Information obligation under Article 13 GDPR (when data is collected directly)
The GDPR already provides that the information obligation under Article 13 GDPR does not apply if the data subject already has the relevant information. The proposal further refines this exception by specifying that the obligation does not apply where there are reasonable grounds to assume the data subject already knows the controller’s identity and the purposes of processing. This is subject to strict safeguards: it only applies where data is collected within a clear controller-data subject relationship, is not data-intensive, involves no disclosures to recipients or transfers outside the EEA, and does not pose a high risk to individuals’ rights.
Furthermore the proposal removes the information obligation under Article 13 GDPR for research purposes where providing information is impossible, requires disproportionate effort, or would make the research impossible or seriously undermine its objectives. Article 13 applies to situations where data is collected directly from the data subject. A nearly identical exception already exists in Article 14 GDPR when data is collected indirectly.
Abuse of rights
The proposal explicitly incorporates the abuse-of-rights doctrine in the context of the right of access. Controllers may refuse requests where data subjects abuse their GDPR rights. However this argument has already been invoked frequently before courts and national data protection authorities without being explicitly included in the GDPR, as the prohibition of abuse of rights is a general principle of law.
Automated individual decision-making
With regard to automated individual decision-making, the proposal no longer formulates a “right not to be subject to automated decision-making” with exceptions, but instead outlines the conditions under which such decisions are permitted. That said, the circumstances in which automated decision-making is allowed remain unchanged. The proposal clarifies that, in situations where automated decision-making is necessary for entering into or performing a contract, ‘necessity’ must not be understood to mean that the decision can only be carried out through automated means.
Data breaches
The proposal also introduces a number of simplifications in the context of data breaches. First, the threshold for notifying a personal data breach is raised: a notification will only be required where the breach is likely to result in a high risk to the rights and freedoms of natural persons, rather than merely a risk. Second, the notification deadline is extended from 72 hours to 96 hours. Third, an EU-wide common template for data breach notifications will be introduced. Finally, a single entry point will be established for submitting notifications, that will also be used across other digital regulations, such as eIDAS, NIS2 and DORA.

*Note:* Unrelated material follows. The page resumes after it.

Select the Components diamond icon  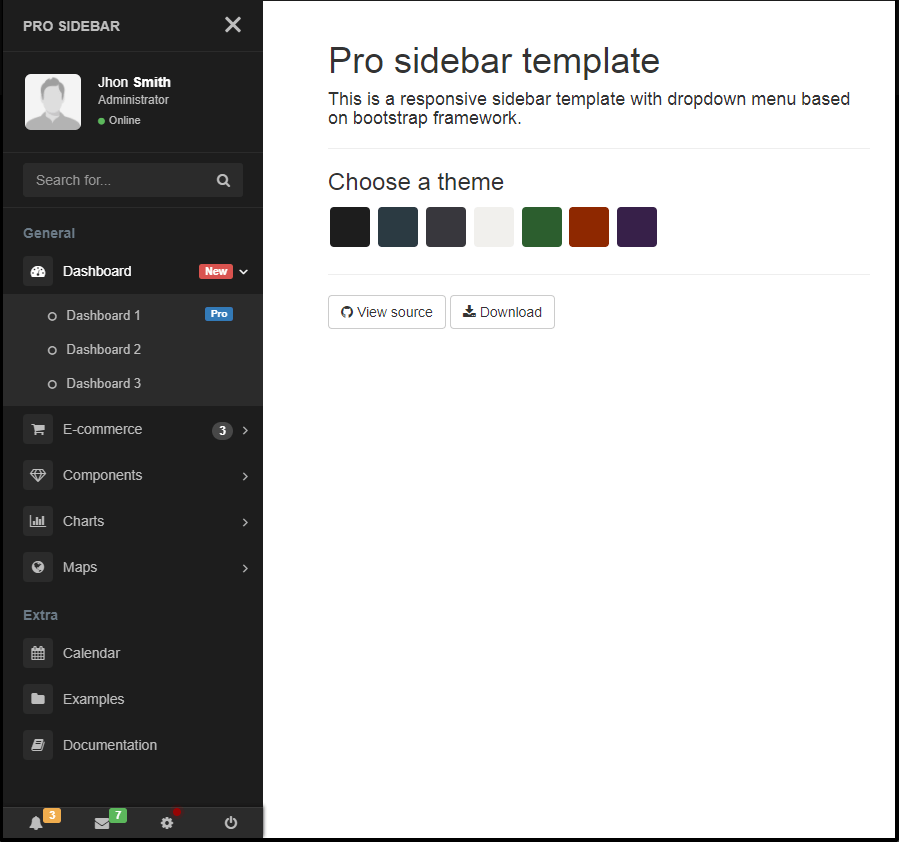click(37, 475)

Data Protection Impact Assessment
In the context of Data Protection Impact Assessments (DPIA's), the proposal seeks to harmonise by introducing EU-wide lists of processing activities that either require or do not require a DPIA. This measure is intended to simplify compliance, particularly for organisations operating across Member States.
ePrivacy
Lastly, the proposal incorporates the ePrivacy rules into the GDPR when personal data are processed. As a result, the ePrivacy Directive would apply only where no personal data are involved, while the GDPR would apply where they are. Based on the proposal text, the two regimes would differ: the GDPR would allow for two additional exceptions to the consent requirement for storing or accessing information on a user’s device, namely creating aggregated usage data for audience measurement and ensuring service security. These additional exceptions were also discussed in the context of the long-awaited ePrivacy Regulation, which is currently off the table. The proposal also introduces automated, machine-readable signals of user choices that website providers must respect once standards become available, aiming to reduce consent fatigue.